Rumsfeld’s New Military

Greg Jaffe had a piece a few days ago in the War Street Urinal about the new planning document Donald H. Rumsfeld has released, a result of a major review conducted by the Pentagon every four years, and its implications for the future of the US military. The report, according to Jaffe, marks “a significant departure from recent reviews.” How is this report different? Jaffe says

At its heart, the document is driven by the belief that the U.S. is engaged in a continuous global struggle that extends far beyond specific battlegrounds, such as Iraq and Afghanistan.

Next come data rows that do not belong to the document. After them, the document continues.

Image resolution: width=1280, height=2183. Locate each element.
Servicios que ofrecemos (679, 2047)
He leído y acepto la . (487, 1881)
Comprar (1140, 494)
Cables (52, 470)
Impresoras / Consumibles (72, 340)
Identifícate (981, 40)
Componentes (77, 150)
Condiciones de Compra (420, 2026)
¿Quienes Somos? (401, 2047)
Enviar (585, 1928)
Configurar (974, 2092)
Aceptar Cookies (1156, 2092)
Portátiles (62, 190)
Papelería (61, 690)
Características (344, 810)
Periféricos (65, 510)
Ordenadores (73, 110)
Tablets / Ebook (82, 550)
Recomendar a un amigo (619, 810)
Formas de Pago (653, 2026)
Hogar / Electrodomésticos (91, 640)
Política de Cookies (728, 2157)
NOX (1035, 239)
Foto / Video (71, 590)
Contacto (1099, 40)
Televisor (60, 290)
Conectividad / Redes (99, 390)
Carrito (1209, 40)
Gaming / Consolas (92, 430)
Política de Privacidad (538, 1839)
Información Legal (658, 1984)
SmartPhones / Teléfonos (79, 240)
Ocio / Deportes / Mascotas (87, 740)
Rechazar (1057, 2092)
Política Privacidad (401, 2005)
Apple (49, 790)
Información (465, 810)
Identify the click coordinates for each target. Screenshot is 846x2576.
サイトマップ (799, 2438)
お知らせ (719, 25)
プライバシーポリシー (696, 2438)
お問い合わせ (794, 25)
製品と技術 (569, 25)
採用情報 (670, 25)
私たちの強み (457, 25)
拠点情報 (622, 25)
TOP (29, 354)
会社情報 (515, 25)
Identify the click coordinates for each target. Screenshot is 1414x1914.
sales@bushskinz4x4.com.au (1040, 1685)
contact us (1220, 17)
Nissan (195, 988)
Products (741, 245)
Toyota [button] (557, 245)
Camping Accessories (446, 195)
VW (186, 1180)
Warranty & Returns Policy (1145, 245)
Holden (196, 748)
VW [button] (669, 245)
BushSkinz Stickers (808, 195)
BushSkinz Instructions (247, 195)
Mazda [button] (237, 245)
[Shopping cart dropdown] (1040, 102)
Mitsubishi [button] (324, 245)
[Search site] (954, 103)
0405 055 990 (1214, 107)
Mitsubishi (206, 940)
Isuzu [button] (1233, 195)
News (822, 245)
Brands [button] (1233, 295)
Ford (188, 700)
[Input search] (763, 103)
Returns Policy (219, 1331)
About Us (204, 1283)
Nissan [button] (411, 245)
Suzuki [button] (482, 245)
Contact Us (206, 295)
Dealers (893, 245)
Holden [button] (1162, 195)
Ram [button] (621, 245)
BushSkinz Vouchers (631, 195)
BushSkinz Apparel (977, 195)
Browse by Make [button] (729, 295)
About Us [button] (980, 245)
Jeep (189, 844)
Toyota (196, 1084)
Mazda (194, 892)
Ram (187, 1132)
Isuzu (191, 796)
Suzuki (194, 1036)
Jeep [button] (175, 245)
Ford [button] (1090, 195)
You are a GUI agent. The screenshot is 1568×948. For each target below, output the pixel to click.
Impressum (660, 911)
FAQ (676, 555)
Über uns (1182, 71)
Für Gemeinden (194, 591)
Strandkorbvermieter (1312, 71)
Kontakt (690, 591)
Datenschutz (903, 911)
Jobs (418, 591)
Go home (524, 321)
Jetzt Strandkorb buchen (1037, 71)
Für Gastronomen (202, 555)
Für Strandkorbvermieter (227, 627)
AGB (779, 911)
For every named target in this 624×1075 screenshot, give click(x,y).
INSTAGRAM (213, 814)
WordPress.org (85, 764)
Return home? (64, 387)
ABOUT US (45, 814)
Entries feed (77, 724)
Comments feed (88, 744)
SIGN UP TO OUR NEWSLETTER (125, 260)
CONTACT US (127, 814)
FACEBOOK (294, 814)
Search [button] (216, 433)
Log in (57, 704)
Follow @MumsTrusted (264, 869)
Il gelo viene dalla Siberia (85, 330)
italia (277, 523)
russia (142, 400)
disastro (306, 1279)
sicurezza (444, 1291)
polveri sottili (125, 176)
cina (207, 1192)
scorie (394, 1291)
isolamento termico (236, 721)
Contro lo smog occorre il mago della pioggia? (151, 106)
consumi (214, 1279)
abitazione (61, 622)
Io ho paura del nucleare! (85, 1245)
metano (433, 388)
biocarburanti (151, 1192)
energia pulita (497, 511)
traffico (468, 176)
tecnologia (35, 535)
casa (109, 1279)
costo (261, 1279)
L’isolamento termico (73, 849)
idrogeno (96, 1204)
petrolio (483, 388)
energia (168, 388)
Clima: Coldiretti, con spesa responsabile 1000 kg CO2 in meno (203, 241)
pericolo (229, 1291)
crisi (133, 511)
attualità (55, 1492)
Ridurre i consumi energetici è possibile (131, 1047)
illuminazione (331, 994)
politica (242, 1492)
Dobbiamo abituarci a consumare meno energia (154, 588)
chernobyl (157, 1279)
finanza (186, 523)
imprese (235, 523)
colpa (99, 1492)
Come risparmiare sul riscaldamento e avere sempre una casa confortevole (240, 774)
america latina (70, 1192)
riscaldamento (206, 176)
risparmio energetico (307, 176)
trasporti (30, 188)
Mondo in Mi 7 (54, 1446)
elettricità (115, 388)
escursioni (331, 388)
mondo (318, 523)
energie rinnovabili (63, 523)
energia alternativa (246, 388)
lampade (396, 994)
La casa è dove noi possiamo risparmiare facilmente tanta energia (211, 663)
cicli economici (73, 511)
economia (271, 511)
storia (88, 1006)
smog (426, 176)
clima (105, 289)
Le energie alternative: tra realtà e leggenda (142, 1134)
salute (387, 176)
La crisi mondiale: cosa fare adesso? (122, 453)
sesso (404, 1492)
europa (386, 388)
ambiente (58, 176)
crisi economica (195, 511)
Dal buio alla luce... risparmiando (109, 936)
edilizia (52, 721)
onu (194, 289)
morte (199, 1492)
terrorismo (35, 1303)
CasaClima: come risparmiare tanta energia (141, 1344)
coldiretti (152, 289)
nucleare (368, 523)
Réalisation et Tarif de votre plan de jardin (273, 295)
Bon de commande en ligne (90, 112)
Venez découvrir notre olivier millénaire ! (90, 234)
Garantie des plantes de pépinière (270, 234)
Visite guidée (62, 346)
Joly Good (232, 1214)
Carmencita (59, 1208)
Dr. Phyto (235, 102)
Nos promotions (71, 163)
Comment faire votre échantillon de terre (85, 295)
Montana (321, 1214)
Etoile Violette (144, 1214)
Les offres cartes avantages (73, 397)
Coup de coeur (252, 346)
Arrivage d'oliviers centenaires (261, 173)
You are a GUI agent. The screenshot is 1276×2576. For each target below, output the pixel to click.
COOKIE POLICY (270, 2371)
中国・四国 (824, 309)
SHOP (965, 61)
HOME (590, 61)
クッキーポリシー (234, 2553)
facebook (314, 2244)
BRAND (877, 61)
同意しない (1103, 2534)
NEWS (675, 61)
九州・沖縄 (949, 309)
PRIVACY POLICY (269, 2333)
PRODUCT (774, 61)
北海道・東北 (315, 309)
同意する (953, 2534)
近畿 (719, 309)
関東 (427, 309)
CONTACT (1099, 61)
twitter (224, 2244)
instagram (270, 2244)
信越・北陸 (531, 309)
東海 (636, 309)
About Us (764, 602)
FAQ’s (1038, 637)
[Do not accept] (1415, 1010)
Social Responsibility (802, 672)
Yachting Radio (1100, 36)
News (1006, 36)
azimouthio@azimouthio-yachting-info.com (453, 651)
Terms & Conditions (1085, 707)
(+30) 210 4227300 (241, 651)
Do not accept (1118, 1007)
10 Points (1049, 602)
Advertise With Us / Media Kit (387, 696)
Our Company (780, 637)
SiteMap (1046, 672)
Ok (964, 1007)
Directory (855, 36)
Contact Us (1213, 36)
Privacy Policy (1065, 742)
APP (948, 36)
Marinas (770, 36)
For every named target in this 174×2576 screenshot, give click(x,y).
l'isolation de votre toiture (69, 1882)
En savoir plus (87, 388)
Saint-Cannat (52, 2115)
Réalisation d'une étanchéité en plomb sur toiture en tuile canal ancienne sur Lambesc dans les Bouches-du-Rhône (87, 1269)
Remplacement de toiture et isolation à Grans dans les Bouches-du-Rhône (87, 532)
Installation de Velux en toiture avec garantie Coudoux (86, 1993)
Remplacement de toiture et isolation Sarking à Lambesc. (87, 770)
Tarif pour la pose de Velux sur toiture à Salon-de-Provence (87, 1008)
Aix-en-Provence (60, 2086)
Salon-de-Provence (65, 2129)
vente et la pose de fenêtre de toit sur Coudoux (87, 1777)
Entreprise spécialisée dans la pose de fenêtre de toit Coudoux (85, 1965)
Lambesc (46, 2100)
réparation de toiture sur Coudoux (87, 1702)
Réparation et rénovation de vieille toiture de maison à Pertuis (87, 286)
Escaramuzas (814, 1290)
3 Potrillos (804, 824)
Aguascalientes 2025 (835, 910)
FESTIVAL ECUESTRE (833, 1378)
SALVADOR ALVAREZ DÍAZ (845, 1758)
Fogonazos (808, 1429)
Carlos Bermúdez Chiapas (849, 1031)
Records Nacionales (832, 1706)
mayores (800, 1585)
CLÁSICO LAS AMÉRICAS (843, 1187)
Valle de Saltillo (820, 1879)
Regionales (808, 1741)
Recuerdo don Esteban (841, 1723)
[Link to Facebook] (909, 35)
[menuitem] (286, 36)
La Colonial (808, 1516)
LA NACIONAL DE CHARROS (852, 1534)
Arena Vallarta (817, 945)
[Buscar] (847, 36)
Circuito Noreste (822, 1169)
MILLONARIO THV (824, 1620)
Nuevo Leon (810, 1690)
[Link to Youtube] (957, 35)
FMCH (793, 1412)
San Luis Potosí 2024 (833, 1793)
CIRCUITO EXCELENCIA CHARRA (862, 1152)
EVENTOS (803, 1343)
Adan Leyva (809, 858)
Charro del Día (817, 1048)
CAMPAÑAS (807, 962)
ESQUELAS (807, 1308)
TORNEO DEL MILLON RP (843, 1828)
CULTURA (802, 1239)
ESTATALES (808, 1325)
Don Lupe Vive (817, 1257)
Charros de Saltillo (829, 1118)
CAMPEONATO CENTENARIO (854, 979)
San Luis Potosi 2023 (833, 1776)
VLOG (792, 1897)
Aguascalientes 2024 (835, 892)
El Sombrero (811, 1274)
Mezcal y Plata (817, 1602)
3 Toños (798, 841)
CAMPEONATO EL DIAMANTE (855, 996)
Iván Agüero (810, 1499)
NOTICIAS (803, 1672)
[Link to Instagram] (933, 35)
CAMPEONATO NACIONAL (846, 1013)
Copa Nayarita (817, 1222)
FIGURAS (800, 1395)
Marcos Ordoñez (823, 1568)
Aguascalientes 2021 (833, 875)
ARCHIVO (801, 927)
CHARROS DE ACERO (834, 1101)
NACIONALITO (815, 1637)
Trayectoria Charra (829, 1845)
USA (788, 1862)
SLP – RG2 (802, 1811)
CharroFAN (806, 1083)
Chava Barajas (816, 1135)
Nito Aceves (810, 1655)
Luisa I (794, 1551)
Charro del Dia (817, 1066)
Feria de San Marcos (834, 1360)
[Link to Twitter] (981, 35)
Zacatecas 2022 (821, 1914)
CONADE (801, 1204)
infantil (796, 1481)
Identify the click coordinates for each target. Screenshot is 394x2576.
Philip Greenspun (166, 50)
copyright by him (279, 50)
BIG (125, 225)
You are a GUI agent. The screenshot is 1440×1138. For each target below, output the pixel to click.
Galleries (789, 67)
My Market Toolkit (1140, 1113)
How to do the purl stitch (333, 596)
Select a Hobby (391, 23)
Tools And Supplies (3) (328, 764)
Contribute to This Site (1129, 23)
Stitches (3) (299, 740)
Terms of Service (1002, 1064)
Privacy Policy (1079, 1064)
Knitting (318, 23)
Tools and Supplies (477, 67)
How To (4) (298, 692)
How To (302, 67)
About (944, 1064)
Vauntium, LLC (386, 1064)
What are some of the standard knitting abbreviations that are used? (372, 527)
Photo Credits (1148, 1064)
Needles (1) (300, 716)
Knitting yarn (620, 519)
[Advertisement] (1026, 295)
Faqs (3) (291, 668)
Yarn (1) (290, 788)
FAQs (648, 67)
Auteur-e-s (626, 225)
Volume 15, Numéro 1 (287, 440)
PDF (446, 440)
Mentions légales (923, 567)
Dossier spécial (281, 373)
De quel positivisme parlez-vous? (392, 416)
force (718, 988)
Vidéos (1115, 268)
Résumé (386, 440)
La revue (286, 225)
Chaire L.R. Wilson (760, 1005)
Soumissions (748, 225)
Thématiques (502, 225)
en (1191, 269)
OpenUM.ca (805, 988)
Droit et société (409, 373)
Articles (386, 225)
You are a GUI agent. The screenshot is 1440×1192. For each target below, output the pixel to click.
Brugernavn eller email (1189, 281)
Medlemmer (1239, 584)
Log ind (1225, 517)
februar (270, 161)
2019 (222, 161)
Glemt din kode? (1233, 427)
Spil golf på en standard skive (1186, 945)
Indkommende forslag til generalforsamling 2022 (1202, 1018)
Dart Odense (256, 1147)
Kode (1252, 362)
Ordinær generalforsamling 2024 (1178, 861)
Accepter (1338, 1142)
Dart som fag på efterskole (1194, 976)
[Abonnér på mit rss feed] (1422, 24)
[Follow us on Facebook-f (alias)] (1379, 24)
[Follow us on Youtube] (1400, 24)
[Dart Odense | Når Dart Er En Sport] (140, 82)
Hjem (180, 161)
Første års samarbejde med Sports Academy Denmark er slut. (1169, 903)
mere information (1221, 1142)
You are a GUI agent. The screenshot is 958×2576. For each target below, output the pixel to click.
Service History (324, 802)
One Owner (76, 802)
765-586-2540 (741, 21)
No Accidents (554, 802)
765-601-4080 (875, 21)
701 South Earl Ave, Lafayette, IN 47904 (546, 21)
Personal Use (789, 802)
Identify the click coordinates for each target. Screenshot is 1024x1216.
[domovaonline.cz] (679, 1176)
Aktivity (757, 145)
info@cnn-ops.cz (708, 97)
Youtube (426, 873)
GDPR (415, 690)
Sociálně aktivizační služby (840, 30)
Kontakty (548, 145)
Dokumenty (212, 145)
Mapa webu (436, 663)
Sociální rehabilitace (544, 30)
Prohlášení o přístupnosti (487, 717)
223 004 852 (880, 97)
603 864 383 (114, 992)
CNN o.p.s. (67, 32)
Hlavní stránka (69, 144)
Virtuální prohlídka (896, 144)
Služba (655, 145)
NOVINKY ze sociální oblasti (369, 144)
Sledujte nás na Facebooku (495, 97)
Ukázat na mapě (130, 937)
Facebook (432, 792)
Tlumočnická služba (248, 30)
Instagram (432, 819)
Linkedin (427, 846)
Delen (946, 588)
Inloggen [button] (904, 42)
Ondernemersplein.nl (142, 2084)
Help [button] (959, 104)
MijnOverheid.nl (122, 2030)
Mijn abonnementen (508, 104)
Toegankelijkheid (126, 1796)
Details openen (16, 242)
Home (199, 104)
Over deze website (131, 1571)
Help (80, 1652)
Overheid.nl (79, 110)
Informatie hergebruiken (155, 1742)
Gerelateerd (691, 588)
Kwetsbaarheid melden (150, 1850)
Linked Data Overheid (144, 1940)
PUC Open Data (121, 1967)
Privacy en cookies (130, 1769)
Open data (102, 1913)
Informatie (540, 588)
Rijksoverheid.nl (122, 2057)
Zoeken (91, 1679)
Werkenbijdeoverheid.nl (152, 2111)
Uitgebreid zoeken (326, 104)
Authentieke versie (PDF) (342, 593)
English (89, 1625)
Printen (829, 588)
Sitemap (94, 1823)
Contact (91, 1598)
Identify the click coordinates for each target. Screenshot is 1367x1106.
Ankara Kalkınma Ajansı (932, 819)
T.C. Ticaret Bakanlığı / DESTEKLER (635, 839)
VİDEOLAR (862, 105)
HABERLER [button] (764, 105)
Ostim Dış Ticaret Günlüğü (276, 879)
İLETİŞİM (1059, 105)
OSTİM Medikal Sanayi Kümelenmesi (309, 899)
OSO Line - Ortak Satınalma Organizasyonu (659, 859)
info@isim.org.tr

The vision is for a military that is far more proactive, focused on changing the world instead of just responding to conflicts such as a North Korean attack on South Korea, and assuming greater prominence in countries in which the U.S. isn’t at war.

And why would the US military need a greater presence in friendly countries?

The U.S. would seek to deploy these troops far earlier in a looming conflict than they traditionally have been to help a tottering government’s armed forces confront guerrillas before an insurgency is able to take root and build popular support. Officials said the plan envisions many such teams operating around the world.

Get it? Rummy wants the new military of the future to help train storm troopers in countries where the governments are not very popular with their slaves, er I mean subjects. That way destructive revolutions such as, for instance, the American Revolutionary War (1775–1783) will be prevented. At this point the libertarians reading this are no doubt screaming with rage, rightly so. On the positive side, Jaffe notes that this philosophy change will be bad news for the Military Industrial Complex, hurting great American merchants of death such as Lockheed Martin. That might be good news, but my cynical tendencies make me suspicious. Don’t these foreign governments need weapons to keep the people in line?